Berlin (epd). Nach dem drohenden Ende für die freiwillige Teilnahme an Integrationskursen hat sich die Regierungskoalition im Bund auf einen Kompromiss verständigt. Anders als zunächst geplant soll es keine pauschalen Ablehnungen mehr für freiwillige Kursteilnehmer geben, sagte der innenpolitische Sprecher der SPD-Fraktion, Sebastian Fiedler, am Dienstag in Berlin. Mit Bundesinnenminister Alexander Dobrindt (CSU) hat man sich nach seinen Angaben auf ein Kontingent geeinigt, das insbesondere für ukrainische Flüchtlinge und EU-Bürger, die in Arbeit kommen wollen, die Teilnahme weiter ermöglichen soll.
Fiedler bestätigte damit einen Bericht von NDR, WDR und „Süddeutscher Zeitung“. Fiedler zufolge soll der Kompromiss schon ab dem 1. Juni gelten. Zudem sollen die Erstorientierungskurse, die für Personen im Asylverfahren gedacht sind, ab November „erheblich ausgebaut“ werden, sagte der SPD-Politiker.

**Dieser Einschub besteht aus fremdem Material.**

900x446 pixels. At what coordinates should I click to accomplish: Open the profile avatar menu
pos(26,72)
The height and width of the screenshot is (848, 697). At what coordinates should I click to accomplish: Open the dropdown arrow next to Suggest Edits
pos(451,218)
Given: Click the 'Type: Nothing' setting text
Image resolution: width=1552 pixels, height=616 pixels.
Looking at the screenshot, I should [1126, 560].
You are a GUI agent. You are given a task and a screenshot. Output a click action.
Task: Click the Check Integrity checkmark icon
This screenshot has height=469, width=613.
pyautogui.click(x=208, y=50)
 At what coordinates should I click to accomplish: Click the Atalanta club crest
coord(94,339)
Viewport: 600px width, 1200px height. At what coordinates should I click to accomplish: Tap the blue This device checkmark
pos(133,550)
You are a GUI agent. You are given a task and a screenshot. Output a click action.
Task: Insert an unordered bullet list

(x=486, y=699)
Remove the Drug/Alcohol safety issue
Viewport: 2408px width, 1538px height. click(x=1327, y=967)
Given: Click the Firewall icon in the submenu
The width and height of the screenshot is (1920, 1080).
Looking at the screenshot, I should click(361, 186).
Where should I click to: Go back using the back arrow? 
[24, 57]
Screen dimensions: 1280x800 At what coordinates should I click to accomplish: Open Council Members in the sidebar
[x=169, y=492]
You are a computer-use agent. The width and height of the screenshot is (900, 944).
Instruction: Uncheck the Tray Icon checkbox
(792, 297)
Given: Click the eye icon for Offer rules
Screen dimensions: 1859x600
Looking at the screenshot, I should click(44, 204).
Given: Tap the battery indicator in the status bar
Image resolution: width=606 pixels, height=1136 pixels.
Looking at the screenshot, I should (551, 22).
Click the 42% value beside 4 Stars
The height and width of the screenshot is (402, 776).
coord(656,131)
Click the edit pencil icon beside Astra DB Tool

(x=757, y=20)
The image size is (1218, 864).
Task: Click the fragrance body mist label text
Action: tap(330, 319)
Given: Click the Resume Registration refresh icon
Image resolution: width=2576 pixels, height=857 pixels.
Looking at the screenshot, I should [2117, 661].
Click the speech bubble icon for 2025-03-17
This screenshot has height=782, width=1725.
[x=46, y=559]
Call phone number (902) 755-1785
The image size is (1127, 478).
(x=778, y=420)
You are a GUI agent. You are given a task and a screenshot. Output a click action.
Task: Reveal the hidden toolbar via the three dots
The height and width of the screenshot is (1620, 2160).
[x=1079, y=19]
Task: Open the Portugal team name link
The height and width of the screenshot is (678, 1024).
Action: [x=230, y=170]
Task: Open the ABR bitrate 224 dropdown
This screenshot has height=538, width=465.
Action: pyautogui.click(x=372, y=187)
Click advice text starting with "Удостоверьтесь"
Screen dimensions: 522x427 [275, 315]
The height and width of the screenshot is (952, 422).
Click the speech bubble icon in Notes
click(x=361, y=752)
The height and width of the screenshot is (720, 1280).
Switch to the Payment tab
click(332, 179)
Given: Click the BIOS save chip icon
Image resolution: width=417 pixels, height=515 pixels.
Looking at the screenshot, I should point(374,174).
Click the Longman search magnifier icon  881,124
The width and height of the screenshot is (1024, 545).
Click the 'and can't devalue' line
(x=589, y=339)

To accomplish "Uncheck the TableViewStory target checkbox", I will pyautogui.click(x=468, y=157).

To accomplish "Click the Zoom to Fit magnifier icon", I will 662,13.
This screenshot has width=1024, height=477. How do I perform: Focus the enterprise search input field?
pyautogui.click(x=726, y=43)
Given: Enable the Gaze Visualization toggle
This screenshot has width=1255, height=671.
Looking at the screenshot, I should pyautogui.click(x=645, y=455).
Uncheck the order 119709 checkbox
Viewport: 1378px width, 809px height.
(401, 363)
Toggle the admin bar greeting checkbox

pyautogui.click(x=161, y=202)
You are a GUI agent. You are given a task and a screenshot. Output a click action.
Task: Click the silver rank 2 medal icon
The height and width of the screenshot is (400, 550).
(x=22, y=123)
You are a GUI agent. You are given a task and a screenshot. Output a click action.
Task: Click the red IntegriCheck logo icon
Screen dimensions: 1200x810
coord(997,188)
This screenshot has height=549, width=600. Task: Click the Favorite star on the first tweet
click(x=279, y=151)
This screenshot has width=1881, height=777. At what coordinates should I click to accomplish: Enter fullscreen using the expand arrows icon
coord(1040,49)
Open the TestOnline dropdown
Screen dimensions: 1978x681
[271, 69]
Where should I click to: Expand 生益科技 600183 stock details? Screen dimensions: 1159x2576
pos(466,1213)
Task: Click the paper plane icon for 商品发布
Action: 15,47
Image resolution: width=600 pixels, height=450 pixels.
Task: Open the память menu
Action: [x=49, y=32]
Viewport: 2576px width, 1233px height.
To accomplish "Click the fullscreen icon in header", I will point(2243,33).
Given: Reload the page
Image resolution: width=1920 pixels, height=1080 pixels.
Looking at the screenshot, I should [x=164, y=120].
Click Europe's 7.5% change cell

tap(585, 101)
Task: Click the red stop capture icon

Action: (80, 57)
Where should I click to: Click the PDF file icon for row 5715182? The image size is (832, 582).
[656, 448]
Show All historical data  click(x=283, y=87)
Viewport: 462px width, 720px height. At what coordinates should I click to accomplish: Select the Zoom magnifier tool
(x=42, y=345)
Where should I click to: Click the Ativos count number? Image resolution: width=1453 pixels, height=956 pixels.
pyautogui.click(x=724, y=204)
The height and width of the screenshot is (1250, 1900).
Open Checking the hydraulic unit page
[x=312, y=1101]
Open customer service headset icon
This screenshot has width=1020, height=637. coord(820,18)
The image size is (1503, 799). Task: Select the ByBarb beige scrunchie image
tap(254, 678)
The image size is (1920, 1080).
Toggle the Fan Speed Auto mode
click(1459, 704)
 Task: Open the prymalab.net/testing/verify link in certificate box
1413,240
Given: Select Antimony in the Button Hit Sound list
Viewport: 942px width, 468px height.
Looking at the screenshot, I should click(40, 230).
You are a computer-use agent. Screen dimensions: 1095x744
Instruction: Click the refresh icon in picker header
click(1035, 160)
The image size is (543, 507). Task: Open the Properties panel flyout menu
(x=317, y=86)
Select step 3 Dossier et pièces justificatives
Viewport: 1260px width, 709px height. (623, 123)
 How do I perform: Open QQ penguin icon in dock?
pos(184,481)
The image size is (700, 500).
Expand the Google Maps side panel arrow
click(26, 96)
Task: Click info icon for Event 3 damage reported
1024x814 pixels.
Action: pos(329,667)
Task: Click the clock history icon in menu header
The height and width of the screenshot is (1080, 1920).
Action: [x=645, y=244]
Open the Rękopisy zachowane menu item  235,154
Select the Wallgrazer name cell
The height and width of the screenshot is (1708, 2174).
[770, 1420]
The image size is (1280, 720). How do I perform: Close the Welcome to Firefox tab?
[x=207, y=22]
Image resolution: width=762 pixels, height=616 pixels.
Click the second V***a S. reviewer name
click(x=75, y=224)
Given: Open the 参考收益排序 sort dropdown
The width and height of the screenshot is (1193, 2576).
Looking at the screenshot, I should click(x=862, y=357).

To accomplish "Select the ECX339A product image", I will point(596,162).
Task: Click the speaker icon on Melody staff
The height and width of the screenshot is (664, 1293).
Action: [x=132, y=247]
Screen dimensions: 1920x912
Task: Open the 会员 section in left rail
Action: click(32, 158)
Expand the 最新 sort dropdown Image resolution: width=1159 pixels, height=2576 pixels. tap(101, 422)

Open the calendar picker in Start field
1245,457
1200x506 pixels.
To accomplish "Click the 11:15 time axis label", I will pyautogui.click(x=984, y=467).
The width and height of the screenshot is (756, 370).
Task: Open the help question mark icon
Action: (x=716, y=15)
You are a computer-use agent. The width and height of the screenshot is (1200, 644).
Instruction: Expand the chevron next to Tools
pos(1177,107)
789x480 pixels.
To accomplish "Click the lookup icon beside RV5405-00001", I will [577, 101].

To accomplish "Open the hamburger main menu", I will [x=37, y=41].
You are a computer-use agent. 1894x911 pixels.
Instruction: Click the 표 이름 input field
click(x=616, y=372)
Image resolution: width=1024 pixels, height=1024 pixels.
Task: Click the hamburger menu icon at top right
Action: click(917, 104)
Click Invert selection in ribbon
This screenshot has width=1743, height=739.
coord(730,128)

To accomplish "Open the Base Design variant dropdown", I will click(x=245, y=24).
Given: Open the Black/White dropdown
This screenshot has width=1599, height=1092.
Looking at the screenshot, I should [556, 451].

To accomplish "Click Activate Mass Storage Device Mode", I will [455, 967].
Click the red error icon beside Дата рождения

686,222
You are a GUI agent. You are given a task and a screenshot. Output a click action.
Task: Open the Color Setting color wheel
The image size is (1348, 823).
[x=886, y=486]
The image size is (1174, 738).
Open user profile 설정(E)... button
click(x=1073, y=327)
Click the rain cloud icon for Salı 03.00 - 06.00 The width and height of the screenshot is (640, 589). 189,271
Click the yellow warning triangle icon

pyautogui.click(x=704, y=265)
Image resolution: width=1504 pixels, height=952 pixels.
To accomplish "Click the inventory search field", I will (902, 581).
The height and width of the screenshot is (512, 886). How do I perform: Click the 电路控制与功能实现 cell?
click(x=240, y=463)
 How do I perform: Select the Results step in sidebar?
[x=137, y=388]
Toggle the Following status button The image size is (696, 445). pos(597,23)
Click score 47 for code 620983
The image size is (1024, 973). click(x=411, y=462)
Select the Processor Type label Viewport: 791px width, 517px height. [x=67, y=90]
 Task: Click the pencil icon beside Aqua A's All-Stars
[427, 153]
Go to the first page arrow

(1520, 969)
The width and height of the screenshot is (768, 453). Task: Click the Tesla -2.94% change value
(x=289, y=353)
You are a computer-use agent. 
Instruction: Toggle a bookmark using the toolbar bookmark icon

Künftige Mittel müssen noch verhandelt werden
In den Integrationskursen werden Deutschkenntnisse sowie Informationen über Gesellschaft und Rechtsordnung in Deutschland vermittelt. Im Februar teilte das zum Geschäftsbereich von Dobrindt gehörende Bundesamt für Migration und Flüchtlinge den Trägern mit, dass Menschen, die freiwillig einen Integrationskurs besuchen wollen, nur noch als Selbstzahler teilnehmen können. Als Grund wurden die gestiegenen Kosten genannt.
Bei Kursträgern, Kommunen und auch dem eigenen Koalitionspartner SPD sorgte der Stopp für einen Aufschrei. Am Freitag forderte der Bundesrat, die Kürzungen zurückzunehmen.
Für dieses Jahr stehen im Bundeshaushalt rund eine Milliarde Euro für die Integrationskurse zur Verfügung. Wie hoch das Budget und damit das Kontingent im kommenden Jahr ausfallen wird, muss bei der Haushaltsaufstellung verhandelt werden. „Es liegt in der Verantwortung beider Koalitionsfraktionen, diese Mittel in den Haushaltsverhandlungen zu sichern“, sagte der für Integration zuständige SPD-Abgeordnete Hakan Demir.